GIVEN REQUEST :: Quote the passage of the virt-sysprep job thread that runs from "I clearly remember" up to and including "as an alternative?", word for word.

EXCERPT TO READ ::
..........

[ovirt-devel] [VDSM] Correct implementation of virt-sysprep job

Tue Dec 6 21:12:30 UTC 2016

On 06/12/16 22:06 +0200, Arik Hadas wrote:
>Adam,

:)  You seem upset.  Sorry if I touched on a nerve...

>Just out of curiosity: when you write "v2v has promised" - what exactly do you
>mean? the tool? Richard Jones (the maintainer of virt-v2v)? Shahar and I that
>implemented the integration with virt-v2v? I'm not aware of such a promise by
>any of these options :)

Some history...

Earlier this year Nir, Francesco (added), Shahar, and I began
discussing the similarities between what storage needed to do with
external commands and what was designed specifically for v2v.  I am
not sure if you were involved in the project at that time.  The plan
was to create common infrastructure that could be extended to fit the
unique needs of the verticals.  The v2v code was going to be moved
over to the new infrastructure (see [1]) and the only thing that
stopped the initial patch was lack of a VMWare testing environment for
verification.

At that time storage refocused on developing verbs that used the new
infrastructure and have been maintaining its suitability for general
use.  Conversion of v2v -> Host Jobs is obviously a lower priority
item and much more difficult now due to the early missed opportunity.

>Anyway, let's say that you were given such a promise by someone and thus
>consider that mechanism to be deprecated - it doesn't really matter.

I may be biased but I think my opinion does matter.

>The current implementation doesn't well fit to this flow (it requires
>per-volume job, it creates leases that are not needed for template's disks,
>...) and with the "next-gen API" with proper support for virt flows not even
>being discussed with us (and iiuc also not with the infra team) yet, I don't
>understand what do you suggest except for some strong, though irrelevant,
>statements.

If you are willing to engage in a good-faith technical discussion I am
sure I can help you to understand.  These operations to storage demand
some form of locking protection.  If volume leases aren't appropriate then
perhaps we should use the VM Leases / xleases that Nir is finishing
off for 4.1 now.

>I suggest loud and clear to reuse (not to add dependencies, not to enhance, ..)
>an existing mechanism for a very similar flow of virt-v2v that works well and
>simple.

I clearly remember discussions involving infra (hello Oved), virt
(hola Michal), and storage where we decided that new APIs performing
async operations involving external commands should use the HostJobs
infrastructure instead of adding more information to Host Stats.
These were the "famous" entity polling meetings.

Of course plans can change but I have never been looped into any such
discussions.

>Do you "promise" to implement your "next gen API" for 4.1 as an alternative?

I guess we need the design first.

>On Tue, Dec 6, 2016 at 5:04 PM, Adam Litke <alitke at redhat.com> wrote:
>
>    On 05/12/16 11:17 +0200, Arik Hadas wrote:
>
>
>
>        On Mon, Dec 5, 2016 at 10:05 AM, Nir Soffer <nsoffer at redhat.com> wrote:
>
>           On Sun, Dec 4, 2016 at 8:50 PM, Shmuel Melamud <smelamud at redhat.com>
>        wrote:
>           >
>           > Hi!

..........

MATERIAL ::
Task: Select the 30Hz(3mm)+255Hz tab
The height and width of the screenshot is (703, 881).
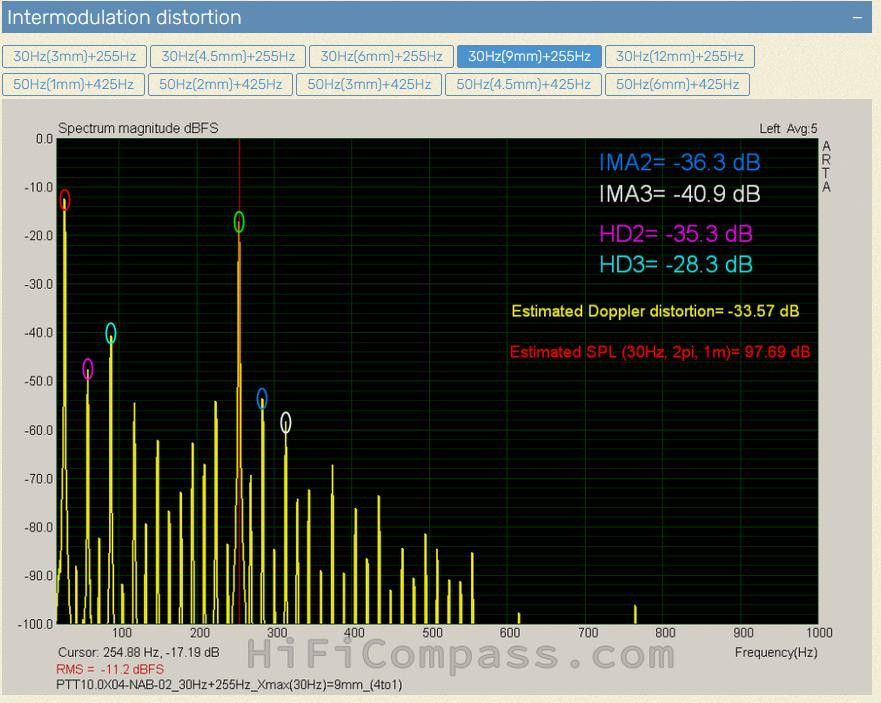Action: tap(75, 57)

..........

EXPECTED OUTPUT ::
I clearly remember discussions involving infra (hello Oved), virt
(hola Michal), and storage where we decided that new APIs performing
async operations involving external commands should use the HostJobs
infrastructure instead of adding more information to Host Stats.
These were the "famous" entity polling meetings.

Of course plans can change but I have never been looped into any such
discussions.

>Do you "promise" to implement your "next gen API" for 4.1 as an alternative?